**Your objective**
Output only the stretch of the listing that starts at the line containing "Contribuições (441, 159)" and ends at the line containing "Saúde suplementar busca", reproduced exactly with both ends.

**Entries supplied**
+-------+

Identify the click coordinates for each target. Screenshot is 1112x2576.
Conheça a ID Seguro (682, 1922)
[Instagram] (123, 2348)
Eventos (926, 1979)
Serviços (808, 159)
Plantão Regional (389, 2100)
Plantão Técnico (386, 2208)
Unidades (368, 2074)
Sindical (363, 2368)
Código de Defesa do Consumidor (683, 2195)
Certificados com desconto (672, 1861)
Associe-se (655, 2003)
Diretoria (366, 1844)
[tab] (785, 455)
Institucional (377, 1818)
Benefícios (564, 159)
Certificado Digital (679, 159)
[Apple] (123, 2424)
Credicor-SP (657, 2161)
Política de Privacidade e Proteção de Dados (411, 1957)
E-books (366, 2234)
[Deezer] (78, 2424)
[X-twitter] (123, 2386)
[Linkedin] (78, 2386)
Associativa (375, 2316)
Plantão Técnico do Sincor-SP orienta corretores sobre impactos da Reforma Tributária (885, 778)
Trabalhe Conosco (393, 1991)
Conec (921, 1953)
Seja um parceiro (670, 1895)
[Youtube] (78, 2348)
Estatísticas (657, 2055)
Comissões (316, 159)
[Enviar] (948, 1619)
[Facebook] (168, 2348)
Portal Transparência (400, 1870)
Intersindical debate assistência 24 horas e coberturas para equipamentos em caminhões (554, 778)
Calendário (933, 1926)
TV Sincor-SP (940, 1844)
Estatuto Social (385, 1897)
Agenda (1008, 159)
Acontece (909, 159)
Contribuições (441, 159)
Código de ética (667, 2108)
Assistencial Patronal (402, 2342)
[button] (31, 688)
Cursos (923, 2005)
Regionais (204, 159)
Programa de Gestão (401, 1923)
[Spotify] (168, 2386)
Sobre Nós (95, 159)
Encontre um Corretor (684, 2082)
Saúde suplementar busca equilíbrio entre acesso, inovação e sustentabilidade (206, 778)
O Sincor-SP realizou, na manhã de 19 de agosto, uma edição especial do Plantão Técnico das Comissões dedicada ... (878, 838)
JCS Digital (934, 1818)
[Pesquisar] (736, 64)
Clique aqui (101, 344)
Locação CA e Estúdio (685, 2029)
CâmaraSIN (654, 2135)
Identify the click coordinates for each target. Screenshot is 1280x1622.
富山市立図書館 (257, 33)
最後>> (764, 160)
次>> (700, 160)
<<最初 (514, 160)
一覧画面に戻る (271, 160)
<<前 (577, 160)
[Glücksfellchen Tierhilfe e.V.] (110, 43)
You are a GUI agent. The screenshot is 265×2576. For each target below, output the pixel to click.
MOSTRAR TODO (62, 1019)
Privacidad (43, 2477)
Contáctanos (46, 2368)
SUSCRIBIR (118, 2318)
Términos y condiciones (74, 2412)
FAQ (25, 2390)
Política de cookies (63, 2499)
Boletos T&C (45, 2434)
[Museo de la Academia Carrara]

+-------+

**Exercise solution**
Contribuições (441, 159)
Código de ética (667, 2108)
Assistencial Patronal (402, 2342)
[button] (31, 688)
Cursos (923, 2005)
Regionais (204, 159)
Programa de Gestão (401, 1923)
[Spotify] (168, 2386)
Sobre Nós (95, 159)
Encontre um Corretor (684, 2082)
Saúde suplementar busca equilíbrio entre acesso, inovação e sustentabilidade (206, 778)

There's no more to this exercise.